Stored records:
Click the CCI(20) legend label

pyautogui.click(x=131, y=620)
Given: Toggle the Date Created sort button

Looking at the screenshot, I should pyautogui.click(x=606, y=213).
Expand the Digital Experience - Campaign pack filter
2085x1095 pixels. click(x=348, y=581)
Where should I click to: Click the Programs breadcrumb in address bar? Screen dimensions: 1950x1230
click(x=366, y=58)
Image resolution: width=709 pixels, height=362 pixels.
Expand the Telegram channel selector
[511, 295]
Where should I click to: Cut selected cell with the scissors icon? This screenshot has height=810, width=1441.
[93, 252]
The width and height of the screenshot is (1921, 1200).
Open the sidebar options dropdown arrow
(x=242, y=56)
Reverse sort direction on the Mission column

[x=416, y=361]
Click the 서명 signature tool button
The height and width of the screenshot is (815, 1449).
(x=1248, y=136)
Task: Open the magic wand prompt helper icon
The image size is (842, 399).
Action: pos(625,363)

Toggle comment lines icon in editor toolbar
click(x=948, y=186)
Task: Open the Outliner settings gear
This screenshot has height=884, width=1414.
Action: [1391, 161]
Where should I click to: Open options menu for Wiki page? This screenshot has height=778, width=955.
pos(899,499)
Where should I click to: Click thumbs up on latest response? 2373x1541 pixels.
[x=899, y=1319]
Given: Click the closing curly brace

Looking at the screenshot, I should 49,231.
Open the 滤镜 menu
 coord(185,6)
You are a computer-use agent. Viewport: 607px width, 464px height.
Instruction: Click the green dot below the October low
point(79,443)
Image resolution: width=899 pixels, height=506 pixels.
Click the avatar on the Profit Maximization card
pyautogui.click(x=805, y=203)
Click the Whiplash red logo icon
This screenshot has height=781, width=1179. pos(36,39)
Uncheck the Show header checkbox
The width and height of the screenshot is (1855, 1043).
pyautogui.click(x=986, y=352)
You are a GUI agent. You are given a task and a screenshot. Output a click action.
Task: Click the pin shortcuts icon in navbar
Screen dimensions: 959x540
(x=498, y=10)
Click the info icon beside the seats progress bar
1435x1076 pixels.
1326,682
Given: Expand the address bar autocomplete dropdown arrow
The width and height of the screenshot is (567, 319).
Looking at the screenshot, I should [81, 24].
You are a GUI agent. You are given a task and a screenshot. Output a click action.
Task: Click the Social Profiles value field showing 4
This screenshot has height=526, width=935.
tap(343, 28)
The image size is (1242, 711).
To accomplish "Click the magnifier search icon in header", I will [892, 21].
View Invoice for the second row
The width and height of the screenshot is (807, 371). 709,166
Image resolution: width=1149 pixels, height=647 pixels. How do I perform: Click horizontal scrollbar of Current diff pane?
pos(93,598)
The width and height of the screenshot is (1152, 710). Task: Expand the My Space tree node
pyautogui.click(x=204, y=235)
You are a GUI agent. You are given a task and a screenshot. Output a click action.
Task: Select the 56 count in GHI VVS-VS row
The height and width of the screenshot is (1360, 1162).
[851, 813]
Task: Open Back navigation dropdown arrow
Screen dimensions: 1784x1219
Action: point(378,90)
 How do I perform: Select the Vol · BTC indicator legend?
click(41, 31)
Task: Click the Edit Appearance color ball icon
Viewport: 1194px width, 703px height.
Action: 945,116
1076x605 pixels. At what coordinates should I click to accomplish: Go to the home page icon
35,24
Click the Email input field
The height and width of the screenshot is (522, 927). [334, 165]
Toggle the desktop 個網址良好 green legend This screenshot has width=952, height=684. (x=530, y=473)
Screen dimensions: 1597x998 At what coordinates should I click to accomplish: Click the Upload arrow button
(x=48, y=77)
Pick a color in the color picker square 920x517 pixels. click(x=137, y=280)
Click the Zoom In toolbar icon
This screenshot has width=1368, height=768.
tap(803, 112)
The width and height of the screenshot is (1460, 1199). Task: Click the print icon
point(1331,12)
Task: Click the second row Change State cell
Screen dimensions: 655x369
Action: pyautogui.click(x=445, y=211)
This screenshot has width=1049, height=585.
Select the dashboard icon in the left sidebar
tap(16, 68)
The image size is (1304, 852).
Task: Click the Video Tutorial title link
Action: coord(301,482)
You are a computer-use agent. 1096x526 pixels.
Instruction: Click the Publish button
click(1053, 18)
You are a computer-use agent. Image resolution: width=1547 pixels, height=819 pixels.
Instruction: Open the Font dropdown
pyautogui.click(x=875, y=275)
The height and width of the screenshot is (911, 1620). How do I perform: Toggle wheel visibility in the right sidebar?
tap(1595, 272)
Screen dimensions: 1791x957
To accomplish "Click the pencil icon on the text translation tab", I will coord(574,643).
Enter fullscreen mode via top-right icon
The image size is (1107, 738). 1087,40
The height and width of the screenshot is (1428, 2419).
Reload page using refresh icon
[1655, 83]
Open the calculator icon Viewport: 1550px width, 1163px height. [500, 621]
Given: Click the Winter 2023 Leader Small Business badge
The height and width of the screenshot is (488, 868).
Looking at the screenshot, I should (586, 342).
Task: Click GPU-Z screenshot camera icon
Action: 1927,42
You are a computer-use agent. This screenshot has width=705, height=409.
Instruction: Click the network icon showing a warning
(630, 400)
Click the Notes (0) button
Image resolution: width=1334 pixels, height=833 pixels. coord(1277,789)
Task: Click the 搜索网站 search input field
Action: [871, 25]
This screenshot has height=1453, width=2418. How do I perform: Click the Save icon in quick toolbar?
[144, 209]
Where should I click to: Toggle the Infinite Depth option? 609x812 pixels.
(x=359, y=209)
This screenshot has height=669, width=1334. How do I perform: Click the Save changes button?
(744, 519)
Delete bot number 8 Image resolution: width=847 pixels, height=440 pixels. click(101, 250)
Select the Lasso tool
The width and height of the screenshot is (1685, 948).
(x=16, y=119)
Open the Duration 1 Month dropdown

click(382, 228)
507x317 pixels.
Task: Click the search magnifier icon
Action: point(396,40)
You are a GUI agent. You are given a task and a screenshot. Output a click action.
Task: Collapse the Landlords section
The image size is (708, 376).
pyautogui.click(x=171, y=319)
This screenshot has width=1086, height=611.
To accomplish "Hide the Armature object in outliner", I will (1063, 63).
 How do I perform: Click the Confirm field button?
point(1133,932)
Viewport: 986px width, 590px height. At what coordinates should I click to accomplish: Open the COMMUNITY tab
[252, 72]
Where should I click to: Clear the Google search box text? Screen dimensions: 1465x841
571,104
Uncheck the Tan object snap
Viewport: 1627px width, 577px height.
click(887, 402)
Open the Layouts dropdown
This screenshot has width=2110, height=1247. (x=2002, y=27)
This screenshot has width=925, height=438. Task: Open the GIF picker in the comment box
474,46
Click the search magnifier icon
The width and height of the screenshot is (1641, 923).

Assigned task » Restate the records above verbatim, omitting no line.

Task response »
Click the CCI(20) legend label

pyautogui.click(x=131, y=620)
Given: Toggle the Date Created sort button

Looking at the screenshot, I should pyautogui.click(x=606, y=213).
Expand the Digital Experience - Campaign pack filter
2085x1095 pixels. click(x=348, y=581)
Where should I click to: Click the Programs breadcrumb in address bar? Screen dimensions: 1950x1230
click(x=366, y=58)
Image resolution: width=709 pixels, height=362 pixels.
Expand the Telegram channel selector
[511, 295]
Where should I click to: Cut selected cell with the scissors icon? This screenshot has height=810, width=1441.
[93, 252]
The width and height of the screenshot is (1921, 1200).
Open the sidebar options dropdown arrow
(x=242, y=56)
Reverse sort direction on the Mission column

[x=416, y=361]
Click the 서명 signature tool button
The height and width of the screenshot is (815, 1449).
(x=1248, y=136)
Task: Open the magic wand prompt helper icon
The image size is (842, 399).
Action: pos(625,363)

Toggle comment lines icon in editor toolbar
click(x=948, y=186)
Task: Open the Outliner settings gear
This screenshot has height=884, width=1414.
Action: [1391, 161]
Where should I click to: Open options menu for Wiki page? This screenshot has height=778, width=955.
pos(899,499)
Where should I click to: Click thumbs up on latest response? 2373x1541 pixels.
[x=899, y=1319]
Given: Click the closing curly brace

Looking at the screenshot, I should 49,231.
Open the 滤镜 menu
 coord(185,6)
You are a computer-use agent. Viewport: 607px width, 464px height.
Instruction: Click the green dot below the October low
point(79,443)
Image resolution: width=899 pixels, height=506 pixels.
Click the avatar on the Profit Maximization card
pyautogui.click(x=805, y=203)
Click the Whiplash red logo icon
This screenshot has height=781, width=1179. pos(36,39)
Uncheck the Show header checkbox
The width and height of the screenshot is (1855, 1043).
pyautogui.click(x=986, y=352)
You are a GUI agent. You are given a task and a screenshot. Output a click action.
Task: Click the pin shortcuts icon in navbar
Screen dimensions: 959x540
(x=498, y=10)
Click the info icon beside the seats progress bar
1435x1076 pixels.
1326,682
Given: Expand the address bar autocomplete dropdown arrow
The width and height of the screenshot is (567, 319).
Looking at the screenshot, I should [81, 24].
You are a GUI agent. You are given a task and a screenshot. Output a click action.
Task: Click the Social Profiles value field showing 4
This screenshot has height=526, width=935.
tap(343, 28)
The image size is (1242, 711).
To accomplish "Click the magnifier search icon in header", I will [892, 21].
View Invoice for the second row
The width and height of the screenshot is (807, 371). 709,166
Image resolution: width=1149 pixels, height=647 pixels. How do I perform: Click horizontal scrollbar of Current diff pane?
pos(93,598)
The width and height of the screenshot is (1152, 710). Task: Expand the My Space tree node
pyautogui.click(x=204, y=235)
You are a GUI agent. You are given a task and a screenshot. Output a click action.
Task: Select the 56 count in GHI VVS-VS row
The height and width of the screenshot is (1360, 1162).
[851, 813]
Task: Open Back navigation dropdown arrow
Screen dimensions: 1784x1219
Action: point(378,90)
 How do I perform: Select the Vol · BTC indicator legend?
click(41, 31)
Task: Click the Edit Appearance color ball icon
Viewport: 1194px width, 703px height.
Action: 945,116
1076x605 pixels. At what coordinates should I click to accomplish: Go to the home page icon
35,24
Click the Email input field
The height and width of the screenshot is (522, 927). [334, 165]
Toggle the desktop 個網址良好 green legend This screenshot has width=952, height=684. (x=530, y=473)
Screen dimensions: 1597x998 At what coordinates should I click to accomplish: Click the Upload arrow button
(x=48, y=77)
Pick a color in the color picker square 920x517 pixels. click(x=137, y=280)
Click the Zoom In toolbar icon
This screenshot has width=1368, height=768.
tap(803, 112)
The width and height of the screenshot is (1460, 1199). Task: Click the print icon
point(1331,12)
Task: Click the second row Change State cell
Screen dimensions: 655x369
Action: pyautogui.click(x=445, y=211)
This screenshot has width=1049, height=585.
Select the dashboard icon in the left sidebar
tap(16, 68)
The image size is (1304, 852).
Task: Click the Video Tutorial title link
Action: coord(301,482)
You are a computer-use agent. 1096x526 pixels.
Instruction: Click the Publish button
click(1053, 18)
You are a computer-use agent. Image resolution: width=1547 pixels, height=819 pixels.
Instruction: Open the Font dropdown
pyautogui.click(x=875, y=275)
The height and width of the screenshot is (911, 1620). How do I perform: Toggle wheel visibility in the right sidebar?
tap(1595, 272)
Screen dimensions: 1791x957
To accomplish "Click the pencil icon on the text translation tab", I will coord(574,643).
Enter fullscreen mode via top-right icon
The image size is (1107, 738). 1087,40
The height and width of the screenshot is (1428, 2419).
Reload page using refresh icon
[1655, 83]
Open the calculator icon Viewport: 1550px width, 1163px height. [500, 621]
Given: Click the Winter 2023 Leader Small Business badge
The height and width of the screenshot is (488, 868).
Looking at the screenshot, I should (586, 342).
Task: Click GPU-Z screenshot camera icon
Action: 1927,42
You are a computer-use agent. This screenshot has width=705, height=409.
Instruction: Click the network icon showing a warning
(630, 400)
Click the Notes (0) button
Image resolution: width=1334 pixels, height=833 pixels. coord(1277,789)
Task: Click the 搜索网站 search input field
Action: [871, 25]
This screenshot has height=1453, width=2418. How do I perform: Click the Save icon in quick toolbar?
[144, 209]
Where should I click to: Toggle the Infinite Depth option? 609x812 pixels.
(x=359, y=209)
This screenshot has height=669, width=1334. How do I perform: Click the Save changes button?
(744, 519)
Delete bot number 8 Image resolution: width=847 pixels, height=440 pixels. click(101, 250)
Select the Lasso tool
The width and height of the screenshot is (1685, 948).
(x=16, y=119)
Open the Duration 1 Month dropdown

click(382, 228)
507x317 pixels.
Task: Click the search magnifier icon
Action: point(396,40)
You are a GUI agent. You are given a task and a screenshot. Output a click action.
Task: Collapse the Landlords section
The image size is (708, 376).
pyautogui.click(x=171, y=319)
This screenshot has width=1086, height=611.
To accomplish "Hide the Armature object in outliner", I will (1063, 63).
 How do I perform: Click the Confirm field button?
point(1133,932)
Viewport: 986px width, 590px height. At what coordinates should I click to accomplish: Open the COMMUNITY tab
[252, 72]
Where should I click to: Clear the Google search box text? Screen dimensions: 1465x841
571,104
Uncheck the Tan object snap
Viewport: 1627px width, 577px height.
click(887, 402)
Open the Layouts dropdown
This screenshot has width=2110, height=1247. (x=2002, y=27)
This screenshot has width=925, height=438. Task: Open the GIF picker in the comment box
474,46
Click the search magnifier icon
The width and height of the screenshot is (1641, 923).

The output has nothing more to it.